____ INPUT MATERIAL

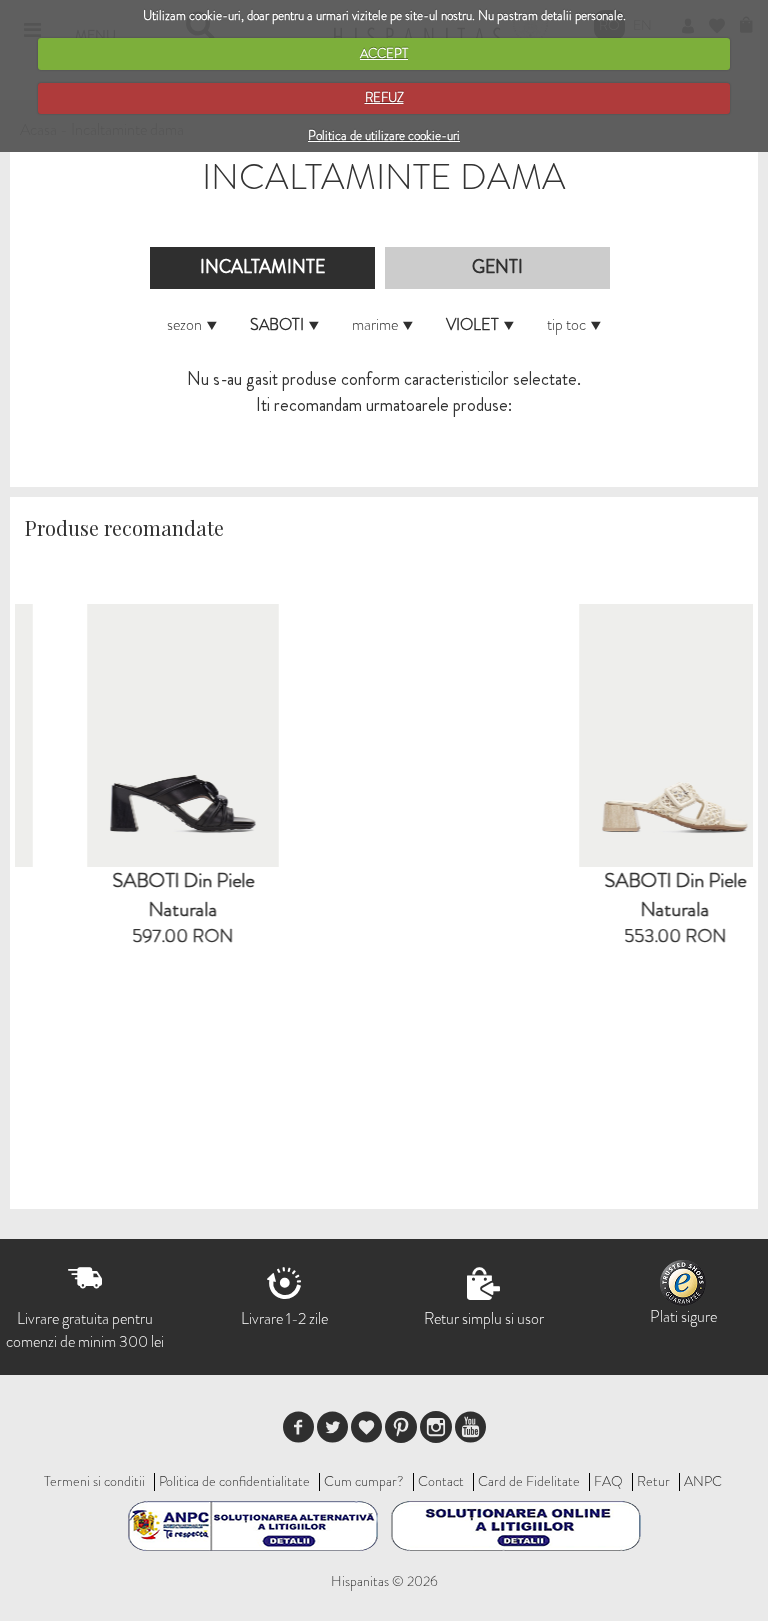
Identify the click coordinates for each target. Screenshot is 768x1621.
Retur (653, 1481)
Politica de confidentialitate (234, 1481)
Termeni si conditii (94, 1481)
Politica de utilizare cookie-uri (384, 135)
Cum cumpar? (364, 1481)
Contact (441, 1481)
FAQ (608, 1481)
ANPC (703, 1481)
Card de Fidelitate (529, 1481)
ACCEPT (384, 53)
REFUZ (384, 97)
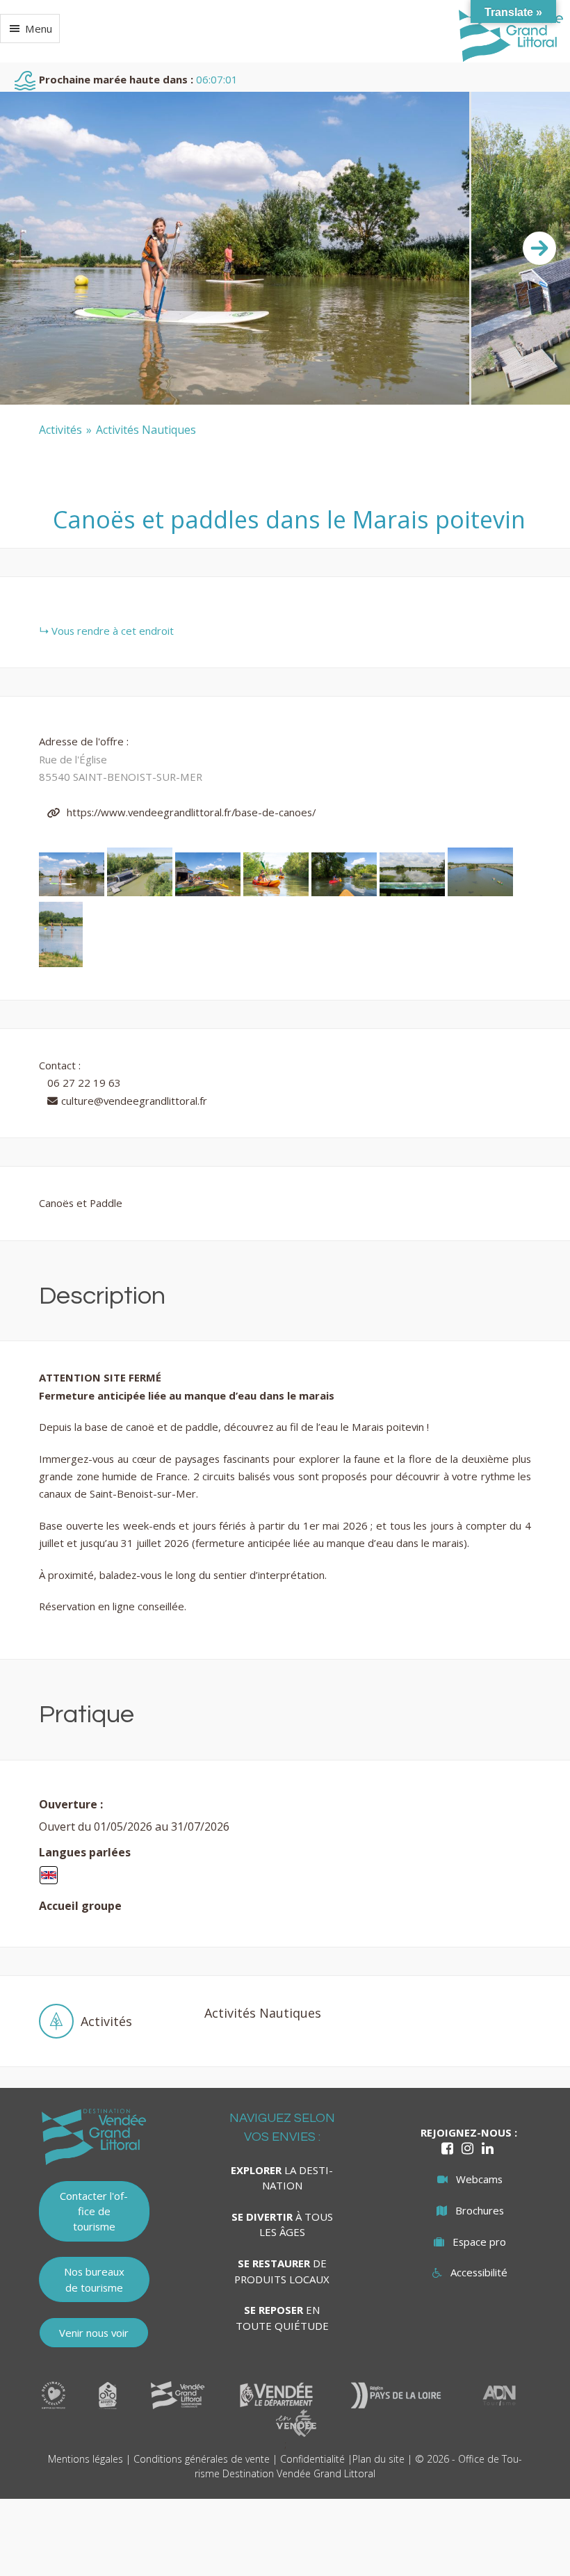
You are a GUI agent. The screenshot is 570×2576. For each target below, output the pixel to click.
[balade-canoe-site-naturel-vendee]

________

ACTION ITEM => As listed above, the lines from the line with "Politica de utilizare cookie-uri (384, 135)" to the line with "REFUZ (384, 97)" are to be echoed exactly, with both ends included and nothing added.

TASK RESPONSE =>
Politica de utilizare cookie-uri (384, 135)
Cum cumpar? (364, 1481)
Contact (441, 1481)
FAQ (608, 1481)
ANPC (703, 1481)
Card de Fidelitate (529, 1481)
ACCEPT (384, 53)
REFUZ (384, 97)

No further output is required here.